The husbands of urban low-class families also assist with heavy domestic work such as fetching firewood for cooking fuel, while the wives prepare the meals themselves and their other housekeeping responsibilities and childcare responsibilities.
Formal monogamous marriages are the norm among middle-class Haitians, who primarily reside in metropolitan areas and are of the Christian faith. Church wedding ceremonies or the legal exchange of vows in a court of competent jurisdiction are the most common types of middle-class marriages in the United States.
Husbands typically assist their spouses with childcare and other household responsibilities, mainly when both the husband and wife are employed full-time or part-time.
The arrival of Protestant churches in Haiti in the latter half of the twentieth century has encouraged legal unions between couples from all socioeconomic backgrounds, including the urban poor and middle class, by providing affordable church weddings for members of these churches.
For hundreds of years, the elite upper-class Haitians, primarily mulattoes, have imitated the French way of doing things in their daily lives.
They live in the same manner as the French, speak the French language at home and at work, and have embraced the French marital conventions and practices in their relationships.
Civil or religious marriage was considered the standard, and the “best” families could trace their legal weddings back to the nineteenth century or even further.
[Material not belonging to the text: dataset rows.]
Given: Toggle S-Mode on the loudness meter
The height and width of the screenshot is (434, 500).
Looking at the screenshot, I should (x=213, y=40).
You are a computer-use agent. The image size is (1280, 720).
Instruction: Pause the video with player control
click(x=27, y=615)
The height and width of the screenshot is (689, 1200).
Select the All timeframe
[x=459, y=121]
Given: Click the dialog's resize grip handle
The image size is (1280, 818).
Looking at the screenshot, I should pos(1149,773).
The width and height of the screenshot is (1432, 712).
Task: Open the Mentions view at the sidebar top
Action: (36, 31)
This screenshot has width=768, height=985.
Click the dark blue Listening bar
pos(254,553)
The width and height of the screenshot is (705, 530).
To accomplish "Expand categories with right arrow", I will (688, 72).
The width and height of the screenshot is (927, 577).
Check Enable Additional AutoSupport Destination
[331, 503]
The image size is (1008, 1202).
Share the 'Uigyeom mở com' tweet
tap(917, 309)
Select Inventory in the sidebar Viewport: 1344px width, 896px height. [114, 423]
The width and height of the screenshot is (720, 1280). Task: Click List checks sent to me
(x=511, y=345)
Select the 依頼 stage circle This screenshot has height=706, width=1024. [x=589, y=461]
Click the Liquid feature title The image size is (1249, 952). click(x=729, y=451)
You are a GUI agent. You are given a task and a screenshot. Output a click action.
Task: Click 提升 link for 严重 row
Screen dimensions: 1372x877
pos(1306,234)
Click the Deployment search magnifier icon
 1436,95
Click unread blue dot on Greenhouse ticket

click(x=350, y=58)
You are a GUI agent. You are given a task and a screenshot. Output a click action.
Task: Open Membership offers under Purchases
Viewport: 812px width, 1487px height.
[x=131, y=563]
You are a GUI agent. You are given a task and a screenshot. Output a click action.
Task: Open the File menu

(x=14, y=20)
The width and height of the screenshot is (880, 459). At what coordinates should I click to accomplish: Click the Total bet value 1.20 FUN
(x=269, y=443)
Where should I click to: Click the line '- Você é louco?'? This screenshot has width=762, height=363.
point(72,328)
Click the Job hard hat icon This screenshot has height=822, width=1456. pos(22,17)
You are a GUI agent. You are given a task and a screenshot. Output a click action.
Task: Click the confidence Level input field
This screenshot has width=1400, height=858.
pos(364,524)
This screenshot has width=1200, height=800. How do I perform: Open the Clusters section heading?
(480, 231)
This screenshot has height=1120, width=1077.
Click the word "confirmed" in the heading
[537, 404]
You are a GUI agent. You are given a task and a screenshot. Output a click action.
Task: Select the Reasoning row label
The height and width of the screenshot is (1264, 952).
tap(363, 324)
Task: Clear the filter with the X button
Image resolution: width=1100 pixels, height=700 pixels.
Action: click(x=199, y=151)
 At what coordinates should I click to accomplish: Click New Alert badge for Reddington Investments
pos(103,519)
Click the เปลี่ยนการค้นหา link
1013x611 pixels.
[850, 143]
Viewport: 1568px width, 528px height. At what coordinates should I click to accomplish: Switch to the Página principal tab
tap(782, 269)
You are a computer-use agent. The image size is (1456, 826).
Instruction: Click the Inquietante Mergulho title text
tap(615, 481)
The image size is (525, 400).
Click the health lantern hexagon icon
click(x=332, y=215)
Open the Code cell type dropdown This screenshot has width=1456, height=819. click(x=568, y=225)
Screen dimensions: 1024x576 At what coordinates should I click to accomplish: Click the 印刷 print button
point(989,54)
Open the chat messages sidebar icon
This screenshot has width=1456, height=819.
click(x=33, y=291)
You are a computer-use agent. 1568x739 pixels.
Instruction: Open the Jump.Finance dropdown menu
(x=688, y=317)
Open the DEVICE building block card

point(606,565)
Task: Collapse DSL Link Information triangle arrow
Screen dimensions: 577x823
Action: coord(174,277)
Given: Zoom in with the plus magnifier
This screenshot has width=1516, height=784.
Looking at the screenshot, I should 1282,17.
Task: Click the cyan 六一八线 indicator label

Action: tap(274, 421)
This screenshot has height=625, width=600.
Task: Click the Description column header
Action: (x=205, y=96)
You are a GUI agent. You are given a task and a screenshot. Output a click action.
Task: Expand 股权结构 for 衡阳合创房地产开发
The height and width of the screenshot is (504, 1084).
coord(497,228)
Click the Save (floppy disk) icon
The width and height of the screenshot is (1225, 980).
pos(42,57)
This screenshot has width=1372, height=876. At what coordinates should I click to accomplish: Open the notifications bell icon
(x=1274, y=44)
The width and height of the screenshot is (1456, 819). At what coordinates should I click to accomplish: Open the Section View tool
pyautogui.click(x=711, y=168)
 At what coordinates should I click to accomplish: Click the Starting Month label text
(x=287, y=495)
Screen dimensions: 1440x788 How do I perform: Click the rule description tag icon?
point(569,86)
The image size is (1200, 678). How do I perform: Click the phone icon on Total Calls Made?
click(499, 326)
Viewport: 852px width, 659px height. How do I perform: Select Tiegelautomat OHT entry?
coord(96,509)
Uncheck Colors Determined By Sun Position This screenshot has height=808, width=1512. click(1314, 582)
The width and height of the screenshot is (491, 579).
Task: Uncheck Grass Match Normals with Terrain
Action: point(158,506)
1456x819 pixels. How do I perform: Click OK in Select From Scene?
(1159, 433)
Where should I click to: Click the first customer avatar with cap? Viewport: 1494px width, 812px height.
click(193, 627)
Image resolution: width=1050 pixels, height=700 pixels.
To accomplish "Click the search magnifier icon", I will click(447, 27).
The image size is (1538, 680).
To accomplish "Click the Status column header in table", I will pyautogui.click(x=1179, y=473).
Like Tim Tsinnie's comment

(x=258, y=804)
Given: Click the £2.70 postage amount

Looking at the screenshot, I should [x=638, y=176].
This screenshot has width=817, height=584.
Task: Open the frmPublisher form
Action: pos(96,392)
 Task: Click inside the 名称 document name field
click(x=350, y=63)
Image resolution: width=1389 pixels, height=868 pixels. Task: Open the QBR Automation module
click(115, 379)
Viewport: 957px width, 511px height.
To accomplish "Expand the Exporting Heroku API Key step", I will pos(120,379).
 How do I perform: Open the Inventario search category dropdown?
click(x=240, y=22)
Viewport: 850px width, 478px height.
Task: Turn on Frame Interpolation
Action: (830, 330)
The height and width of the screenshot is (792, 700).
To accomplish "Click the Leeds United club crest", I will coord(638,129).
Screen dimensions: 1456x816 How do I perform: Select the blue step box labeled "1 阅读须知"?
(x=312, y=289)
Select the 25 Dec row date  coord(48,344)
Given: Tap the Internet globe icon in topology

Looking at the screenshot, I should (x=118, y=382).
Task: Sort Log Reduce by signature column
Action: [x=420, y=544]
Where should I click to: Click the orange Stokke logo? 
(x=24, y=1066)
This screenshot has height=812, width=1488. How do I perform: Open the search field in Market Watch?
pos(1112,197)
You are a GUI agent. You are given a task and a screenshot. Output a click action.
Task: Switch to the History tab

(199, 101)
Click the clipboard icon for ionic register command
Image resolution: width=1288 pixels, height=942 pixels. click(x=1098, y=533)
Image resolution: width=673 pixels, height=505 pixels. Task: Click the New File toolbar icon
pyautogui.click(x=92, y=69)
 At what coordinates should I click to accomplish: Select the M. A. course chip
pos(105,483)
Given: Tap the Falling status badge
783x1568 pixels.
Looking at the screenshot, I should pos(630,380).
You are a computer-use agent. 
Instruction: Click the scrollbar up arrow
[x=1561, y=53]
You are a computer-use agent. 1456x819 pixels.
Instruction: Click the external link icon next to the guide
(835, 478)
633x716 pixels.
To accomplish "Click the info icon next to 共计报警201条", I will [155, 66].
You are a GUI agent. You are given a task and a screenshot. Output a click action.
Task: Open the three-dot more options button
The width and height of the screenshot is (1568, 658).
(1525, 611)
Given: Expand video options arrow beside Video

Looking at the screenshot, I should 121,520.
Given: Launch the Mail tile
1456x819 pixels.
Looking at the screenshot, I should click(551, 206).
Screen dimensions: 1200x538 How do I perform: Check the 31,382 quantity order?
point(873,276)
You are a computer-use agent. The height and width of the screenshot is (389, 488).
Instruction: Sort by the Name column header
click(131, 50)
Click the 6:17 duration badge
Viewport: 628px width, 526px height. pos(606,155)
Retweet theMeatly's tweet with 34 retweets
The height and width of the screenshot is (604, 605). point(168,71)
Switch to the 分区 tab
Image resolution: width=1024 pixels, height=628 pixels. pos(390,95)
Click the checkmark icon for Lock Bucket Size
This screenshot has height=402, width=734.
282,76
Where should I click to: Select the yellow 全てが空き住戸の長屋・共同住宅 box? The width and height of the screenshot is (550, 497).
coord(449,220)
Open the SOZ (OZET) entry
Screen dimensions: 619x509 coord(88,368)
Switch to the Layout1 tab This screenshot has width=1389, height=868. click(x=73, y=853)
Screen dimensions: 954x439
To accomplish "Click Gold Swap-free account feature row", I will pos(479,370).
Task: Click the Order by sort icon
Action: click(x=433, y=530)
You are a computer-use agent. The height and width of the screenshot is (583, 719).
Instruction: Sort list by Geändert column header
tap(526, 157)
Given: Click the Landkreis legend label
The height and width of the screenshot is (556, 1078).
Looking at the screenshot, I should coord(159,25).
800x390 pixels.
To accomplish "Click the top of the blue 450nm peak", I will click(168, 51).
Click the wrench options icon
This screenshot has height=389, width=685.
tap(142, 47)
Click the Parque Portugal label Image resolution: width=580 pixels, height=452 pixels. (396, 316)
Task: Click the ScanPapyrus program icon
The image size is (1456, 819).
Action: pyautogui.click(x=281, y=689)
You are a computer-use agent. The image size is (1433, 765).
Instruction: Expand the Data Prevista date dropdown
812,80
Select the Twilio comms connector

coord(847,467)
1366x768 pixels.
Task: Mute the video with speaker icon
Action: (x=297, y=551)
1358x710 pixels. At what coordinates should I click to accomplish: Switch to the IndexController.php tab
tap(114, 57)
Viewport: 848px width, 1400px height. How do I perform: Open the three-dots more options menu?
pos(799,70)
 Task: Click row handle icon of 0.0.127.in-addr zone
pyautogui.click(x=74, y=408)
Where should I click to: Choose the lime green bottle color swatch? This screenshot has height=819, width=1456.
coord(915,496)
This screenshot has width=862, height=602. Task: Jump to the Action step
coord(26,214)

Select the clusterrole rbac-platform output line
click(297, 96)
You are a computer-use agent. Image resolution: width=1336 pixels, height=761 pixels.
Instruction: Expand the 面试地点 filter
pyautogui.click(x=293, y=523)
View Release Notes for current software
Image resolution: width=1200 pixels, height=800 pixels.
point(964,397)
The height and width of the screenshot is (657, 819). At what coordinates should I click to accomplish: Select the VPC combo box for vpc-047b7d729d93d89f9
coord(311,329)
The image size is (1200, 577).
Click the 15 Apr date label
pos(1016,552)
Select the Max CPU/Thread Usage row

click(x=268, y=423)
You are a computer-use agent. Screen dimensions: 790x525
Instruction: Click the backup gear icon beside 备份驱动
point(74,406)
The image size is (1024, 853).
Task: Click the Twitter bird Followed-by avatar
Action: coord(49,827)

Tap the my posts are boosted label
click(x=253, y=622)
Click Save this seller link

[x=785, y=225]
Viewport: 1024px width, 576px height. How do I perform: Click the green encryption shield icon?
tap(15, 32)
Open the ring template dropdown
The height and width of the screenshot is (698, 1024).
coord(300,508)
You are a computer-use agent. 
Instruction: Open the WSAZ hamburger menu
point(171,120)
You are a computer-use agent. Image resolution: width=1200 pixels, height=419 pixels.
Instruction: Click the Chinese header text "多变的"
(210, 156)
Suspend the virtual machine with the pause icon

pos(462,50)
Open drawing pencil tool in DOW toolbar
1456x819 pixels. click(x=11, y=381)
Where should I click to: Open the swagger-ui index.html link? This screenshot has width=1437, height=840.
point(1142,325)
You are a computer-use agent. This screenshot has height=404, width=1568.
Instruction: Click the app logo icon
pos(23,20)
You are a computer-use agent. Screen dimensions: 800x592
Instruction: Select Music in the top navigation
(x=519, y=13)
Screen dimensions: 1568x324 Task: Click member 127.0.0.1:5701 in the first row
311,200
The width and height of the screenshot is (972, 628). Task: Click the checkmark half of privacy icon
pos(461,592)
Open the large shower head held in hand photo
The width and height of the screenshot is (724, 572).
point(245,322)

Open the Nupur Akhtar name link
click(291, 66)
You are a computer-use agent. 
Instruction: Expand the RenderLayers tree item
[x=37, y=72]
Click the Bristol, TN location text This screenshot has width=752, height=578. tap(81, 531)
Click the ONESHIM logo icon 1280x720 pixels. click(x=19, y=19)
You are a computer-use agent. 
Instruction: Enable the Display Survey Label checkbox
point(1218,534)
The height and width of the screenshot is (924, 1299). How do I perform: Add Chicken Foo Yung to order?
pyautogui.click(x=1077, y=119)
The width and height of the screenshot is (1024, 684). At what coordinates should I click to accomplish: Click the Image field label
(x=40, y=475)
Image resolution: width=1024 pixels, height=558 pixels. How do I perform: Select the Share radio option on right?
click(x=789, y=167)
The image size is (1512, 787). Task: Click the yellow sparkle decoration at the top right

It used to be that the “best” households would arrange courtships between eligible spinsters and eligible bachelors. Because of this, it was usual for mulatto elite families to be intertwined, with cousins marrying their cousins.
The husband used to leave the house to work in a paid job or run the family company, leaving the wife to care for the household and children, surrounded by servants at the time.
Immigration from Europe and the changing economic conditions in Haiti are causing changes in the top-elite of the country’s elite upper class.
It is currently typical for upper-class females to take on a paid job while their husbands share responsibility for the family’s upkeep.